_TASK TO COMPLETE:_ From the records below, copy every line that contains the word "radio".
>>>>>
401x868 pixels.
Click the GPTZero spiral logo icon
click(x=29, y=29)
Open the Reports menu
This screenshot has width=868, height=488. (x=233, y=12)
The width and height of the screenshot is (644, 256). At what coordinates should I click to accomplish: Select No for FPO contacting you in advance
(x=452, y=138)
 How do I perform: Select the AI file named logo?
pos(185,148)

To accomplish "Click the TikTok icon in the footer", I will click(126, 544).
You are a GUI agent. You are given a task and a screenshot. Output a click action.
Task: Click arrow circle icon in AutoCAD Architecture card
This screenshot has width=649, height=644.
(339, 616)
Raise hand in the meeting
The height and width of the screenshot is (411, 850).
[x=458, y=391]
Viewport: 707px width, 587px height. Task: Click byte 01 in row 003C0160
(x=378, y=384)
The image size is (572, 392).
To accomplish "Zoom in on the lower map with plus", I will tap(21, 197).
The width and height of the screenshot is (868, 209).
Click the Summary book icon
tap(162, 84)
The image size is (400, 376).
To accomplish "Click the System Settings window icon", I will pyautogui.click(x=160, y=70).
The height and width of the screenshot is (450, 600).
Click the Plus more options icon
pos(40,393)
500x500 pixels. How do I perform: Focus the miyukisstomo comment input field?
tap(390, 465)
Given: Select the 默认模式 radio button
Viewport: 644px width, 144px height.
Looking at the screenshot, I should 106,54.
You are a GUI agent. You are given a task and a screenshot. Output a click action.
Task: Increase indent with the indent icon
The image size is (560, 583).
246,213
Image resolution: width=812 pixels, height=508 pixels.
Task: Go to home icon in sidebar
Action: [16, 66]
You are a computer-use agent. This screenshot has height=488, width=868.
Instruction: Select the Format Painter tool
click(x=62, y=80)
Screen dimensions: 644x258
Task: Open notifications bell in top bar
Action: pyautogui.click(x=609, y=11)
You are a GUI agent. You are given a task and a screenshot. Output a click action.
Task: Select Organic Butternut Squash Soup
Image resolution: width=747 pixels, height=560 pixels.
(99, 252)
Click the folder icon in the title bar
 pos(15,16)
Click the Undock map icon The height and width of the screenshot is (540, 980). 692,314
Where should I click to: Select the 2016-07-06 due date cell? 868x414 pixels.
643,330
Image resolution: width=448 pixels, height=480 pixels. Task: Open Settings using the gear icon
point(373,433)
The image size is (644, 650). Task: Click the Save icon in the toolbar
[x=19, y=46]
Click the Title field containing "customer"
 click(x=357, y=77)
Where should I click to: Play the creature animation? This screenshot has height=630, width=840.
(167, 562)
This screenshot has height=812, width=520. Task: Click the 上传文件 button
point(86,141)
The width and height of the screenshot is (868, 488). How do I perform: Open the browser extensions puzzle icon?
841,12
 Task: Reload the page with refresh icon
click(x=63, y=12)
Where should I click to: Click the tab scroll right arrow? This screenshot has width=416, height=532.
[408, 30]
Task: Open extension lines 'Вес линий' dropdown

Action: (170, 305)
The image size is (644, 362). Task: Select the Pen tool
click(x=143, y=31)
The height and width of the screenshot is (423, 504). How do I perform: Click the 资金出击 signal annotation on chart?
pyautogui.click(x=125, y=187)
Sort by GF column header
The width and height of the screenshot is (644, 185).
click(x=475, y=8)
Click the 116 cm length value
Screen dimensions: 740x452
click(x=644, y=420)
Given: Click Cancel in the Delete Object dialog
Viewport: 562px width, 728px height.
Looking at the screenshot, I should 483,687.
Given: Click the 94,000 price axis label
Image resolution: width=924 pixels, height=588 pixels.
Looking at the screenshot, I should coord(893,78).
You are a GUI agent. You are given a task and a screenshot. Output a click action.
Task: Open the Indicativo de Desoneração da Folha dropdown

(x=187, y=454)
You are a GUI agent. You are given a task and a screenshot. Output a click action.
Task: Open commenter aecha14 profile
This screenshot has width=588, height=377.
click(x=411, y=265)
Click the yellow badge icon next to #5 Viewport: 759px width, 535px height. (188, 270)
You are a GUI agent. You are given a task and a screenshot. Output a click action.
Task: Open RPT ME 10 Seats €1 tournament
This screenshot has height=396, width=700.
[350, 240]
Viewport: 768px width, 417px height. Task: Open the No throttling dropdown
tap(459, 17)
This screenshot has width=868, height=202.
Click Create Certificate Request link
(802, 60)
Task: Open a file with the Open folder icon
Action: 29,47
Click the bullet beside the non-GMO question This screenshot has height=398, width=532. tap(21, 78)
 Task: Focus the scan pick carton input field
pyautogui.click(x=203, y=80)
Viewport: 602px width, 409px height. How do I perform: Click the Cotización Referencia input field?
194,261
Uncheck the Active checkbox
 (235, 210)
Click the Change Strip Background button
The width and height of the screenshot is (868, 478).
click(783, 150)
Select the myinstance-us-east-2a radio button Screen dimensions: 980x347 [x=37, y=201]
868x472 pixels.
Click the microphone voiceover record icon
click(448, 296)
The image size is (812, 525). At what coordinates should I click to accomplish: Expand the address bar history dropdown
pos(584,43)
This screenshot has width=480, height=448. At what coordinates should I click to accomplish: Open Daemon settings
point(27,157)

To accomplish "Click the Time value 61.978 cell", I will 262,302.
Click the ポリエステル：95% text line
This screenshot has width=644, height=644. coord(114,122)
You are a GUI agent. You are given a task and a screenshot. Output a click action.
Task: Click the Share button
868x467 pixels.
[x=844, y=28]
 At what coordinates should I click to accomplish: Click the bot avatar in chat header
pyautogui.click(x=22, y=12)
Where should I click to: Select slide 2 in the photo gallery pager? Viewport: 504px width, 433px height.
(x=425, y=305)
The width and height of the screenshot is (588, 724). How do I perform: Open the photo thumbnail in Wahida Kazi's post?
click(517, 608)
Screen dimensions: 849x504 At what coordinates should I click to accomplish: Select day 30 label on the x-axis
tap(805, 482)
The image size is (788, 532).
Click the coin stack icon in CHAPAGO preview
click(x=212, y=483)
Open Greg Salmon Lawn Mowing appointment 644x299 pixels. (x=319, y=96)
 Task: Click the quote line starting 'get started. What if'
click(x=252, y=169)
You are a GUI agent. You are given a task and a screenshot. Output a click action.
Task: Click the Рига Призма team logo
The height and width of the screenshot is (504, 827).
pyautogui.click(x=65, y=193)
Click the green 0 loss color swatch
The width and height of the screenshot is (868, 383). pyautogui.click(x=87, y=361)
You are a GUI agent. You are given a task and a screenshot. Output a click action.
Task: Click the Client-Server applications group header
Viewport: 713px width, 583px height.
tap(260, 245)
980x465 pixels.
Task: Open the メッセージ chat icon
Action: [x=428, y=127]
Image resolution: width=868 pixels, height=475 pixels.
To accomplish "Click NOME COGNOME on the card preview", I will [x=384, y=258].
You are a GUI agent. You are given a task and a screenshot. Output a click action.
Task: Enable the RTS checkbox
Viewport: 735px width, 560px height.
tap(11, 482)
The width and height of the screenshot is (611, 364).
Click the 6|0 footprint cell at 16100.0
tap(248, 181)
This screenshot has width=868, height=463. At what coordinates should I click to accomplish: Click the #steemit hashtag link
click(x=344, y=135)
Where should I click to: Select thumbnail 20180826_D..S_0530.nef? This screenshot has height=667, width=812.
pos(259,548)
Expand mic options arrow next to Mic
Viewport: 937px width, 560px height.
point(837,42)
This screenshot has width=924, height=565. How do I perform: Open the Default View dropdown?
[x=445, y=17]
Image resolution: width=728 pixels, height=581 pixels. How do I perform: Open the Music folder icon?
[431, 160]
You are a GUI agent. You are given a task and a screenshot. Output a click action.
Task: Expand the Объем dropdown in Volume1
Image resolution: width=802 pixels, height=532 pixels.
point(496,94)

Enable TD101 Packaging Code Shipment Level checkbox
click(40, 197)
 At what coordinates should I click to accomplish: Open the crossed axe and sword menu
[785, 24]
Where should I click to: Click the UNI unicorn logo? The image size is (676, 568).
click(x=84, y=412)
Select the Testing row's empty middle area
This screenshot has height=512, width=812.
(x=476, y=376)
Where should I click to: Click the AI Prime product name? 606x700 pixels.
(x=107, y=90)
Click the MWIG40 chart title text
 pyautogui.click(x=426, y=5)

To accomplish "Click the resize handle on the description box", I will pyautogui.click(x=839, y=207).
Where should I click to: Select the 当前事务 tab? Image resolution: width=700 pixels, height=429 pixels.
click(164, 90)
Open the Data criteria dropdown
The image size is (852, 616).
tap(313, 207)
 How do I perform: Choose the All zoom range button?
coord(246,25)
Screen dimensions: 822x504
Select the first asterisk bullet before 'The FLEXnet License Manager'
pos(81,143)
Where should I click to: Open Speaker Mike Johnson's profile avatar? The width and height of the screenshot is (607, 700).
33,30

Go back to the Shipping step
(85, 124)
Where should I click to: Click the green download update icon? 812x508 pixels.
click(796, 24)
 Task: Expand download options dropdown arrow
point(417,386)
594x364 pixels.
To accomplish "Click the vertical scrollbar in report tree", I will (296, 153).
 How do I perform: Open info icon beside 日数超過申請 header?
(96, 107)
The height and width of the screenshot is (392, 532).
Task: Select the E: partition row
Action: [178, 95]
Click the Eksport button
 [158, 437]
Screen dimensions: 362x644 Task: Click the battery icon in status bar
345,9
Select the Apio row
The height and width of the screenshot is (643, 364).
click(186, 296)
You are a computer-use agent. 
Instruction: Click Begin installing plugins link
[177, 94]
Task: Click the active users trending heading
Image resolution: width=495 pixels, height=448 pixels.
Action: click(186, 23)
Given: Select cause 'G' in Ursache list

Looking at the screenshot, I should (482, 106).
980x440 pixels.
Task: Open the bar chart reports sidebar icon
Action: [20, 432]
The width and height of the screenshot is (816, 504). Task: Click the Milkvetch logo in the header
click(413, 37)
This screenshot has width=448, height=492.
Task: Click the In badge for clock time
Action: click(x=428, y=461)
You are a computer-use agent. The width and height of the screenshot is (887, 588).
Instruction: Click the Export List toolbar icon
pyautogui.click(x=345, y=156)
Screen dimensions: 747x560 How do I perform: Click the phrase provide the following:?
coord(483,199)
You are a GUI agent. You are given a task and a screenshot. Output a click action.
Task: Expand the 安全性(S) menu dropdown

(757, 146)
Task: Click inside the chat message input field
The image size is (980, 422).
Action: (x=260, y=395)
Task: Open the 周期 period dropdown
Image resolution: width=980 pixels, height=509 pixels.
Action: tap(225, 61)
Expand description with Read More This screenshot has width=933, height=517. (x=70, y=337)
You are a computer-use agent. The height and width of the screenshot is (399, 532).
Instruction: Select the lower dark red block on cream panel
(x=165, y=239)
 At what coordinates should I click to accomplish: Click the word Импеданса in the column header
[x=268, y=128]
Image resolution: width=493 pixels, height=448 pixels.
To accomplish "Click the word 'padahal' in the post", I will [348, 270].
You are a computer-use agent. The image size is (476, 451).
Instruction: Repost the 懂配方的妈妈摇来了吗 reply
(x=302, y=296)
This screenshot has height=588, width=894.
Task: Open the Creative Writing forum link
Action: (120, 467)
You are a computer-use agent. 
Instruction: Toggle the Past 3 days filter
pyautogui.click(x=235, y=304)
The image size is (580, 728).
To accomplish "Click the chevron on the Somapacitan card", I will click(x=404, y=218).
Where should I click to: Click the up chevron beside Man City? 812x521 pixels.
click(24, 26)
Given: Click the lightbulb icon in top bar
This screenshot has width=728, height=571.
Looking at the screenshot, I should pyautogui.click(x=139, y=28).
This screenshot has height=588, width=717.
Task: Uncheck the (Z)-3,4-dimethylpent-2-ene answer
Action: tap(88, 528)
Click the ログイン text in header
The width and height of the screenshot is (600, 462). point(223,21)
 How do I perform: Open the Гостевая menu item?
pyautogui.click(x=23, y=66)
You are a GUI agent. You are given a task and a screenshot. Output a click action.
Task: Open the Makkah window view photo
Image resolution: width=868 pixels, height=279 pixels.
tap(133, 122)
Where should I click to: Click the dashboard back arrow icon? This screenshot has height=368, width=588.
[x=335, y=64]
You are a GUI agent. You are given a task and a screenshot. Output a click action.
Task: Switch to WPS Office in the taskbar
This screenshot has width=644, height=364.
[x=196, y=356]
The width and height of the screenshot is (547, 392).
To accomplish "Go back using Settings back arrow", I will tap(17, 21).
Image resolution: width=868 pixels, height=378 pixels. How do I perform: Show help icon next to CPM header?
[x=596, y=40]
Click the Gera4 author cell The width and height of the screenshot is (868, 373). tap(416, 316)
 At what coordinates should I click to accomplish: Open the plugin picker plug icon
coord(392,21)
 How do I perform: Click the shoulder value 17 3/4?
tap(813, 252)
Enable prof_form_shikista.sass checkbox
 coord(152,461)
<<<<<
_ANSWER FOR THIS EXERCISE:_
Given: Select the 默认模式 radio button
Select the myinstance-us-east-2a radio button Screen dimensions: 980x347 [x=37, y=201]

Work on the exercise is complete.